>>

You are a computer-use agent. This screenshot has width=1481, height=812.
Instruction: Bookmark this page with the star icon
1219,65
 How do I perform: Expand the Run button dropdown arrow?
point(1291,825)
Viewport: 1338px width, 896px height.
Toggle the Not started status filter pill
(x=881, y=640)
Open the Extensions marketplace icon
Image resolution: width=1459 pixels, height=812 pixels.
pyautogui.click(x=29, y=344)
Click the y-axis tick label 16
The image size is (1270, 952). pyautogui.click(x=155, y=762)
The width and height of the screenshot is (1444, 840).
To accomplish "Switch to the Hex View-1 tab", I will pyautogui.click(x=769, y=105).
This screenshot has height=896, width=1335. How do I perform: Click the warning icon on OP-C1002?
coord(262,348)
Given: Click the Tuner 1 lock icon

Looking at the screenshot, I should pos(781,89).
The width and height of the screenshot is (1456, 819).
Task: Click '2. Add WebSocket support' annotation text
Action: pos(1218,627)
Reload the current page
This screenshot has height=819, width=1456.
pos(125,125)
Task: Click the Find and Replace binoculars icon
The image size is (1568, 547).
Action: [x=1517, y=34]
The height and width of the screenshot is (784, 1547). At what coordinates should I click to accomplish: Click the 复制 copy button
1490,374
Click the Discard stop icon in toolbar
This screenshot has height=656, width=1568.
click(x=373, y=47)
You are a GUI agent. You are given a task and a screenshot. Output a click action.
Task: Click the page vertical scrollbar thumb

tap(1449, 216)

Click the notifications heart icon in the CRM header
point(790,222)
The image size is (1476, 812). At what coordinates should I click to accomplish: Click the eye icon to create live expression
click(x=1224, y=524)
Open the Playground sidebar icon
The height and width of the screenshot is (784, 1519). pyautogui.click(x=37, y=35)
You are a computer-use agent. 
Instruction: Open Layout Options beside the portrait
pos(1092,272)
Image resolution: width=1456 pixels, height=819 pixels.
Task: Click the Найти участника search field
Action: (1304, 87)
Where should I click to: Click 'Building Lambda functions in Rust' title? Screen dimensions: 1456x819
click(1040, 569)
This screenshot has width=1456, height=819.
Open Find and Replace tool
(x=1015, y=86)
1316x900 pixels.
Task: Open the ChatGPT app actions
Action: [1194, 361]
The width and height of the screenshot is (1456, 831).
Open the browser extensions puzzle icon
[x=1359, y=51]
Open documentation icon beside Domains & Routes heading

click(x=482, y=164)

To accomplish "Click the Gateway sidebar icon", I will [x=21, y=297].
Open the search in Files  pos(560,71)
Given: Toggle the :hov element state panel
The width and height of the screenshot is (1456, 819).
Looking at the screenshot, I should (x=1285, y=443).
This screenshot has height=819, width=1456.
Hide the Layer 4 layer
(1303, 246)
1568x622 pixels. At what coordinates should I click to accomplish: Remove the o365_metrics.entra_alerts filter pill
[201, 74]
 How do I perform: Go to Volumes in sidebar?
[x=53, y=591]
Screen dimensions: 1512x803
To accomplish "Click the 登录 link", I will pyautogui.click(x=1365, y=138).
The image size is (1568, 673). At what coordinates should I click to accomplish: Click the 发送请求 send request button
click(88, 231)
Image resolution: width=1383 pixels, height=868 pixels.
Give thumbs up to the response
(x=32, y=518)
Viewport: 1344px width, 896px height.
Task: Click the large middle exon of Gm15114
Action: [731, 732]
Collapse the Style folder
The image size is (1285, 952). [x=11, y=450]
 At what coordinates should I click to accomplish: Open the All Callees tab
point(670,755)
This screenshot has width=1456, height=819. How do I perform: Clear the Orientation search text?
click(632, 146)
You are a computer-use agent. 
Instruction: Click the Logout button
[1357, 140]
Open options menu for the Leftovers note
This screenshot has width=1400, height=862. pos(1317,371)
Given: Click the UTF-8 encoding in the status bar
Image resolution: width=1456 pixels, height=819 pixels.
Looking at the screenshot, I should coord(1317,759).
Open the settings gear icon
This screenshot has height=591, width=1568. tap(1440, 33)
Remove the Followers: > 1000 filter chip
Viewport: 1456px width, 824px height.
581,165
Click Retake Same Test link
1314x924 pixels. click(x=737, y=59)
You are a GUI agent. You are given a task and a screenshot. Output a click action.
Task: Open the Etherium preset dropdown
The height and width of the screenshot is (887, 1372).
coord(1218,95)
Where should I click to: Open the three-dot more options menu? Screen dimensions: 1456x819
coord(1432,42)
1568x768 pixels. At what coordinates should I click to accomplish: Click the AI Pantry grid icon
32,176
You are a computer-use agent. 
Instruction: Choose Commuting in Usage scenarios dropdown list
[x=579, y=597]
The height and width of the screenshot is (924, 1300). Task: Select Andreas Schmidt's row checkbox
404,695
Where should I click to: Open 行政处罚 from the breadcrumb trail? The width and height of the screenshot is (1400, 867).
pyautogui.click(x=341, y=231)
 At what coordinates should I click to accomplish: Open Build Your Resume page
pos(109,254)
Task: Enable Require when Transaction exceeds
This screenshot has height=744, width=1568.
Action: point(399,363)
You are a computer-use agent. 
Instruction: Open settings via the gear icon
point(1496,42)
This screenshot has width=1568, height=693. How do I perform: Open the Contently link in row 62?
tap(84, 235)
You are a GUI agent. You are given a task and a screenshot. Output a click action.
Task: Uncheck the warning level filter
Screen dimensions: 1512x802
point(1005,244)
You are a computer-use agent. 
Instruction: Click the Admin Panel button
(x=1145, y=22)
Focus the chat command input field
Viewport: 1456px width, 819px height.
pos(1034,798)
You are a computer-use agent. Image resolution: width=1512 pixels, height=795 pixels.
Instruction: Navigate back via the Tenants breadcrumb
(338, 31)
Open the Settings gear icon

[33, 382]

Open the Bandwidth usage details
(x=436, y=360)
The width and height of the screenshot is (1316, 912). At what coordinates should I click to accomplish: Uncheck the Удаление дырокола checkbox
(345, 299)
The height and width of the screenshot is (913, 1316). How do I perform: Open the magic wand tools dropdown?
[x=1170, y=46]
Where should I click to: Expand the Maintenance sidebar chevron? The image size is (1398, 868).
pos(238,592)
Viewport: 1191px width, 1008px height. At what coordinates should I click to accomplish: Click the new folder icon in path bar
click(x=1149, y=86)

<<

### TASK PROMPT
Across the listing above, count every line containing the string "will" and give the result with no comment.

### SOLUTION FOR THIS PROBLEM
3